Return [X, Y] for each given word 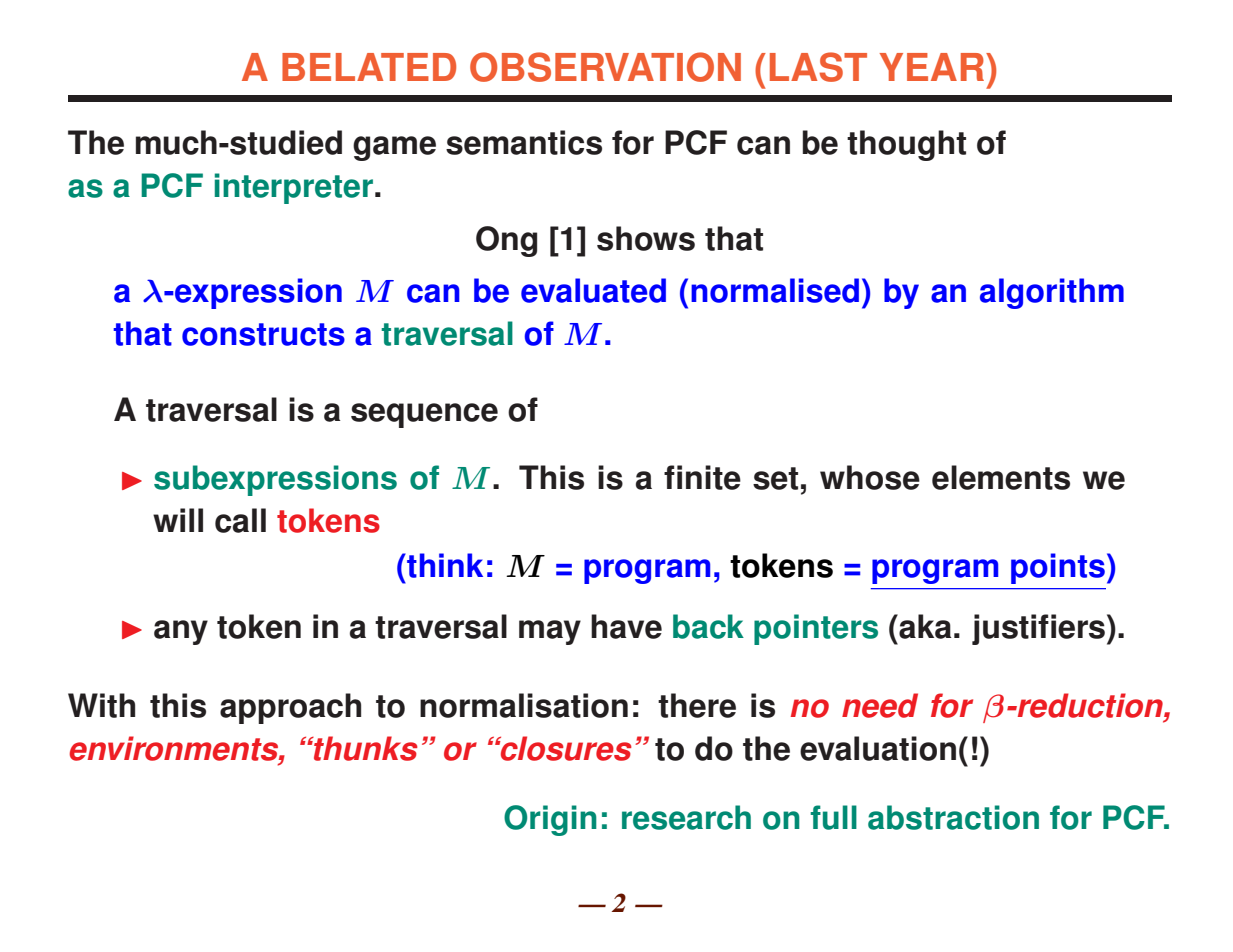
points [1058, 568]
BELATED [369, 67]
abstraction [953, 817]
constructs [263, 334]
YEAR [932, 67]
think [444, 565]
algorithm [1052, 293]
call [240, 520]
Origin [550, 820]
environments [174, 748]
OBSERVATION [605, 67]
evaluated [593, 290]
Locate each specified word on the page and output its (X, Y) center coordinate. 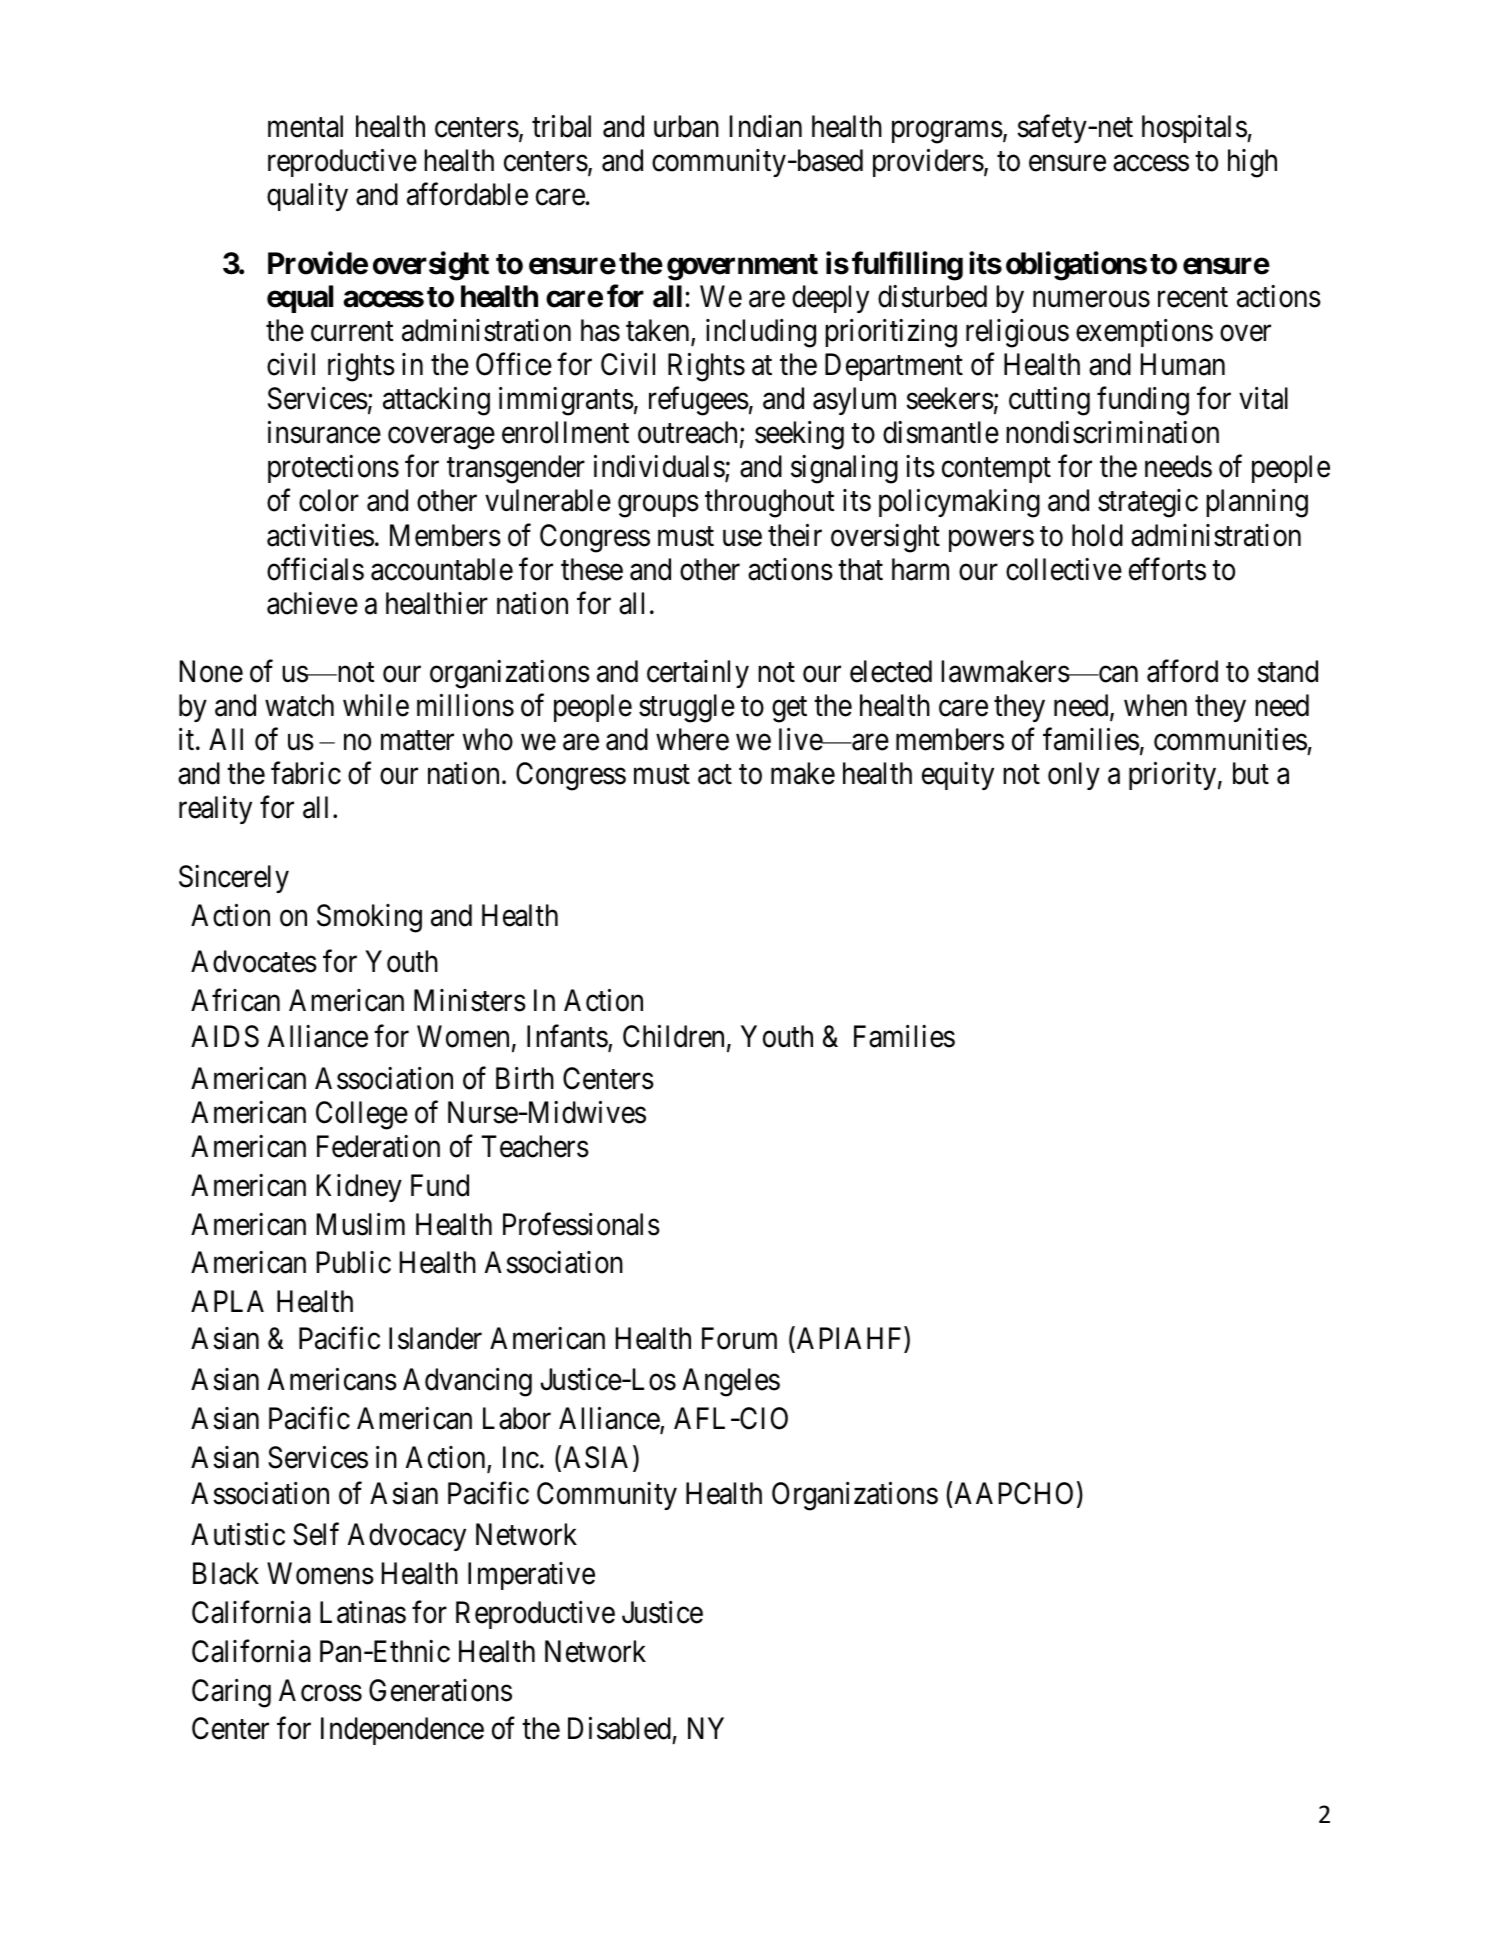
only (1074, 776)
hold (1097, 535)
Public (354, 1262)
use (742, 538)
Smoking (369, 918)
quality (307, 197)
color (329, 500)
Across (320, 1690)
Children (673, 1036)
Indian (766, 126)
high (1252, 163)
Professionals (581, 1224)
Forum (739, 1338)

───

● WRITTEN EXERCISE
Please rewrite all the records with "word" changed to "term" and everything else left the same. Omit the pictures from your answer.

● RESPONSE TO THIS TASK
Return [X, Y] for each given term 
points [1058, 568]
BELATED [369, 67]
abstraction [953, 817]
constructs [263, 334]
YEAR [932, 67]
think [444, 565]
algorithm [1052, 293]
call [240, 520]
Origin [550, 820]
environments [174, 748]
OBSERVATION [605, 67]
evaluated [593, 290]
Locate each specified term on the page and output its (X, Y) center coordinate. 
only (1074, 776)
hold (1097, 535)
Public (354, 1262)
use (742, 538)
Smoking (369, 918)
quality (307, 197)
color (329, 500)
Across (320, 1690)
Children (673, 1036)
Indian (766, 126)
high (1252, 163)
Professionals (581, 1224)
Forum (739, 1338)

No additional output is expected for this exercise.